I finally got an opportunity to do a coastdown test of my Canyon. Flat roads don't seem to exist in Northern Wisconsin, but I finally found one in Central Wisconsin. A stretch of Highway 73 located a few miles west of Plainfield is flat to less than five feet and was lightly traveled on that day.

Elevation 1060 feet, temperature 17 deg F, wind 5 to 7 MPH from the SE. That particular stretch of road ran NW. Tires at 48 PSI, estimated gross weight with gas, luggage, and people was 4650 lbs.

My brother sat in the back seat and aimed a video camera at the speedometer. Data reduction consisted of watching the video and recording the time at which the speedo needle passed 60, 57.5, 55, etc MPH. The data was entered into a spreadsheet.

Ran the test once in each direction, so had a direct tailwind and a direct headwind. The following image shows the speed vs time for the two runs.

The wind speed was only 5 to 7 MPH according to wunderground.com and barely noticeable according to personal observation, but that was enough to significantly affect the two coastdown runs. I stopped the second coastdown before getting to a full stop because of traffic.

The rate of deceleration is the change in speed (2.5 MPH) divided by the time for that speed change.
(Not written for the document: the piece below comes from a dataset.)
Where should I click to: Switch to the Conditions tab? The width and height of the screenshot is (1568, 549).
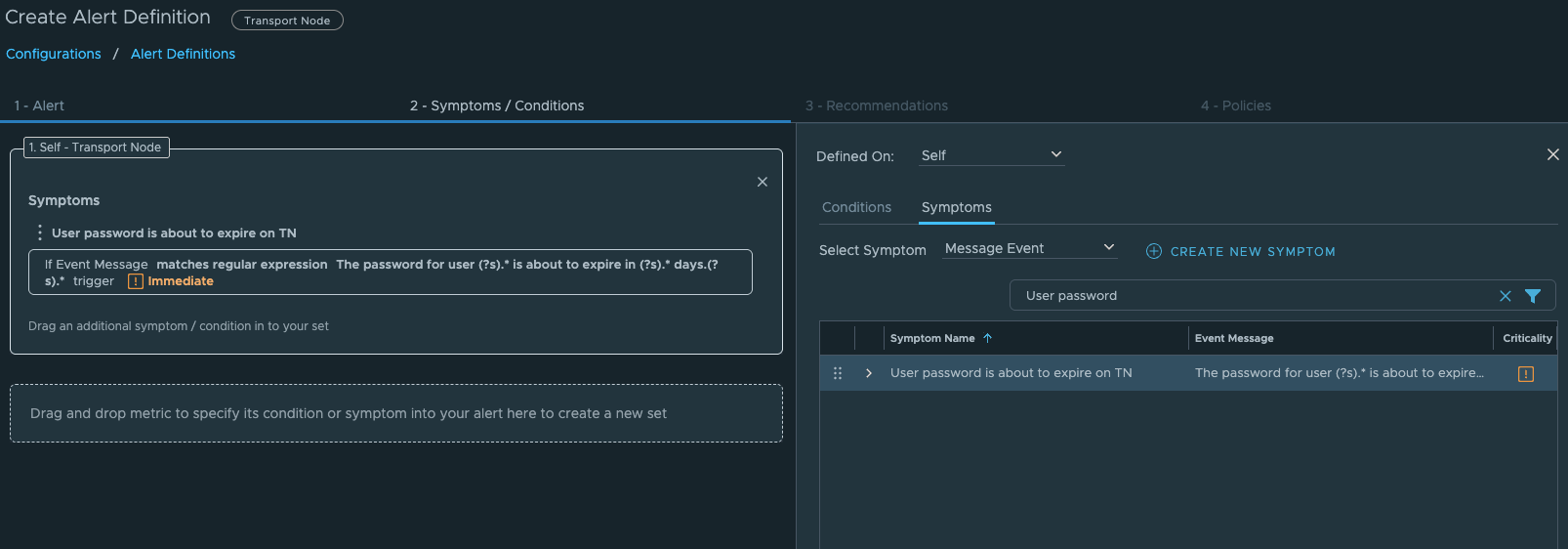tap(856, 207)
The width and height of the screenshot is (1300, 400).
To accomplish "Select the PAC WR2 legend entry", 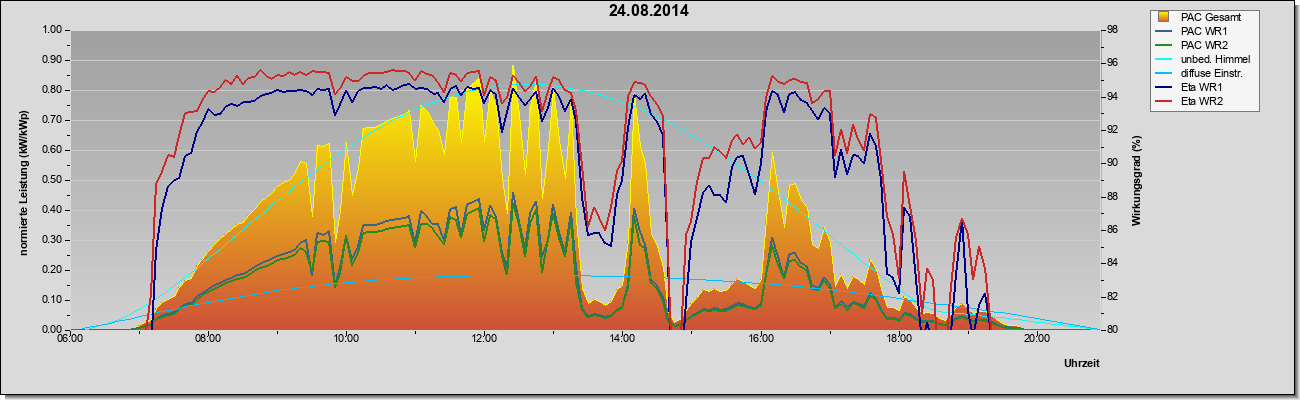I will 1201,45.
With the speed converted to Ft/Sec, the result came out in Ft/Sec^2. Dividing the deceleration by 32.2 and multiplying by the total weight (4650 lbs) gives the total drag force at that speed.

The following two images show the drag vs speed for the two runs along with the best fit equation. The first image is with the tailwind, the second image with the headwind. Note that how much effect an extremely light breeze has on the total drag. A 5 to 7 MPH wind feels almost like a dead calm.




An equation of the form:
Drag = (Airspeed)^2 + Rolling Resistance was fit to both sets of data using least squares. The airspeed was actual speed minus windspeed in one direction and actual speed plus windspeed in the other direction. Windspeed was a parameter and part of the least squares process.

The result was this equation: Drag = 0.0143 X Airspeed^2 + 0.0116 X Mass. Since the total mass was 4650 lbs, the equation can also be shown as: Drag = 0.0143 X Airspeed^2 + 54 lbs.

This approach implies that the total rolling friction (Crr plus wheel bearings plus brake drag plus differential gears plus driveshaft friction plus transmission friction) is 0.0116 times the total weight of the truck.

The CdA can be calculated from this equation. Pick an arbitrary speed, say 100 ft/sec. The aero drag is 0.0143 X 100^2 = 143 lbs. The air density at 17 deg F at 1060 feet elevation is 12.4 lbs/ft^3, so the velocity pressure at 100 ft/sec is 0.5 X 0.0806 lbs/ft^3 / 32.2 X 100^2 = 12.52 lbs/ft^2. The CdA is then 143 / 12.52 = 11.4 ft^2.

The frontal area is estimated to be 67.6" X 65.2" X 0.84 / 144 = 25.7 ft^2. The Cd is estimated to be 11.4 / 25.7 = 0.44.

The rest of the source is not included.